- [WORK REQUIRED]
Beginning at the top of the listing, repeat each line exactly until the line with "Image resolution: width=1017" has been repeated too.

- [MATERIAL FOR THIS EXERCISE]
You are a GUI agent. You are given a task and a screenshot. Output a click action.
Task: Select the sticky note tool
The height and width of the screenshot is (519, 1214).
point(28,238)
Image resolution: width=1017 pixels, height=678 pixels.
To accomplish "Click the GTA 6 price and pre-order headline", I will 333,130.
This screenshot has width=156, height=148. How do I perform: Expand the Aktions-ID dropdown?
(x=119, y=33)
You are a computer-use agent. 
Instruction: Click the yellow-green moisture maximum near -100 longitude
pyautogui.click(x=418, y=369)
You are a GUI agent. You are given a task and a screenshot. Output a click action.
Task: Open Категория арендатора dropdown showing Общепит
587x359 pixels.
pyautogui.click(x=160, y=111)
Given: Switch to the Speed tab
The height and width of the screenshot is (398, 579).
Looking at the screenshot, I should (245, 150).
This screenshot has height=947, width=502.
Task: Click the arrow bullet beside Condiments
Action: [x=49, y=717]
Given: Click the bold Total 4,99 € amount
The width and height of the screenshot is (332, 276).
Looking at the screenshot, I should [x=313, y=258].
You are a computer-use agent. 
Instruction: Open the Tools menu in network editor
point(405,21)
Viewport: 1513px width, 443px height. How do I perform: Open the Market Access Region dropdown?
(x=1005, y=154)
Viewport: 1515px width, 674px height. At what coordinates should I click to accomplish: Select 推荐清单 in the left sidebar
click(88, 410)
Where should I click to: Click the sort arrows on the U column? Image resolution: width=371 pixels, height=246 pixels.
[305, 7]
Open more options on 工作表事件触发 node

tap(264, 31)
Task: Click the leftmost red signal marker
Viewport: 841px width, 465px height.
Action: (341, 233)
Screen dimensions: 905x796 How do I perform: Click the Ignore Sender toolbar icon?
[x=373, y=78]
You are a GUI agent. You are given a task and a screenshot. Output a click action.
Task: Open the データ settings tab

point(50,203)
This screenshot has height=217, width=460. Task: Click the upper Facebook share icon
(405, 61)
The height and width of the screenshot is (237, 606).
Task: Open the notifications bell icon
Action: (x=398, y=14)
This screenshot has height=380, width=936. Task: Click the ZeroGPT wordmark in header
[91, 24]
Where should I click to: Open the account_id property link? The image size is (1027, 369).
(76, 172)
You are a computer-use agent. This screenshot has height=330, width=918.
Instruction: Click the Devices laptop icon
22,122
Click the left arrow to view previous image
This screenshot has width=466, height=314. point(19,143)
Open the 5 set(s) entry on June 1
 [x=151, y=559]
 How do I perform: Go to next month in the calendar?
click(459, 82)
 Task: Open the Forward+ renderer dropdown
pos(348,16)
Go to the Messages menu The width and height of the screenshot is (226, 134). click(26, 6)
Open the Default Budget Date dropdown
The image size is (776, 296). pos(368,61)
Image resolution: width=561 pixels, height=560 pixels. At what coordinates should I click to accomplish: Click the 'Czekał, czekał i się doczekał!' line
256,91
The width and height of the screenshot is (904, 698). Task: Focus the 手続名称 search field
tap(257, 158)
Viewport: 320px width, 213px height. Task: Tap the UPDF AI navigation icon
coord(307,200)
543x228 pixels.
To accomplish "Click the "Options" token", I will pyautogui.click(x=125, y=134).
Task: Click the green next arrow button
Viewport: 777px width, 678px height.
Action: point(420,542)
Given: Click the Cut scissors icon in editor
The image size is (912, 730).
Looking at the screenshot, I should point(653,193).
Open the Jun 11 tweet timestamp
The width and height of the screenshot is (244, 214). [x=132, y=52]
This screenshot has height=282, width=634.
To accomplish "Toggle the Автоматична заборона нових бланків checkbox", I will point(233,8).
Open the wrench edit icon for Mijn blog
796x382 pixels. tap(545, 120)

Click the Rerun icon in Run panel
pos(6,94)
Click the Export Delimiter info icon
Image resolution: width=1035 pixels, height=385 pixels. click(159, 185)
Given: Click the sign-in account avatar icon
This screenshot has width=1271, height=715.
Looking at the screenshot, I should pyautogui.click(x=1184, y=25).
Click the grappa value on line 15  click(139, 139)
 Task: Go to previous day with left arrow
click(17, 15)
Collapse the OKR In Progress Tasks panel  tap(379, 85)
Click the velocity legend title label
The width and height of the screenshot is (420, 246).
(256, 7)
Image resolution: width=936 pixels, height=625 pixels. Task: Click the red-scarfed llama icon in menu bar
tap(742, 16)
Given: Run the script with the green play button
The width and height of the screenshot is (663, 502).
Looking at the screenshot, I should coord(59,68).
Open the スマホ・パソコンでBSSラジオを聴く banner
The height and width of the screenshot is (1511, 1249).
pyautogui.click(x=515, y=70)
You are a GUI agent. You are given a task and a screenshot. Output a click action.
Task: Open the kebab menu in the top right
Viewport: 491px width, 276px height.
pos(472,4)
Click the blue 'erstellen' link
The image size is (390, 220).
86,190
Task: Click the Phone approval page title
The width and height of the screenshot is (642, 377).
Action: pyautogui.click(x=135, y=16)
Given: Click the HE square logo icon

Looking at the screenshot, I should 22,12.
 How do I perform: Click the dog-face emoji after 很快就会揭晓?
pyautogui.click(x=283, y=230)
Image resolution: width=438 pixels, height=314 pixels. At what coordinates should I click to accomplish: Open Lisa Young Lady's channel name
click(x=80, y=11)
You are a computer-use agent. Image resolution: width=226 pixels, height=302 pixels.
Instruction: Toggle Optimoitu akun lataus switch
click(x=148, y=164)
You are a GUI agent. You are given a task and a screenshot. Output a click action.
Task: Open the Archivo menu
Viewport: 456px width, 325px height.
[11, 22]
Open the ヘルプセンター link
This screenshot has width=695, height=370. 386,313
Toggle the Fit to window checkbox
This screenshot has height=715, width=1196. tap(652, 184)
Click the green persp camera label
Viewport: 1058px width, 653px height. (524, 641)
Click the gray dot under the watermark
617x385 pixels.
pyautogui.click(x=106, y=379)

- [PROBLEM SOLUTION]
You are a GUI agent. You are given a task and a screenshot. Output a click action.
Task: Select the sticky note tool
The height and width of the screenshot is (519, 1214).
point(28,238)
Image resolution: width=1017 pixels, height=678 pixels.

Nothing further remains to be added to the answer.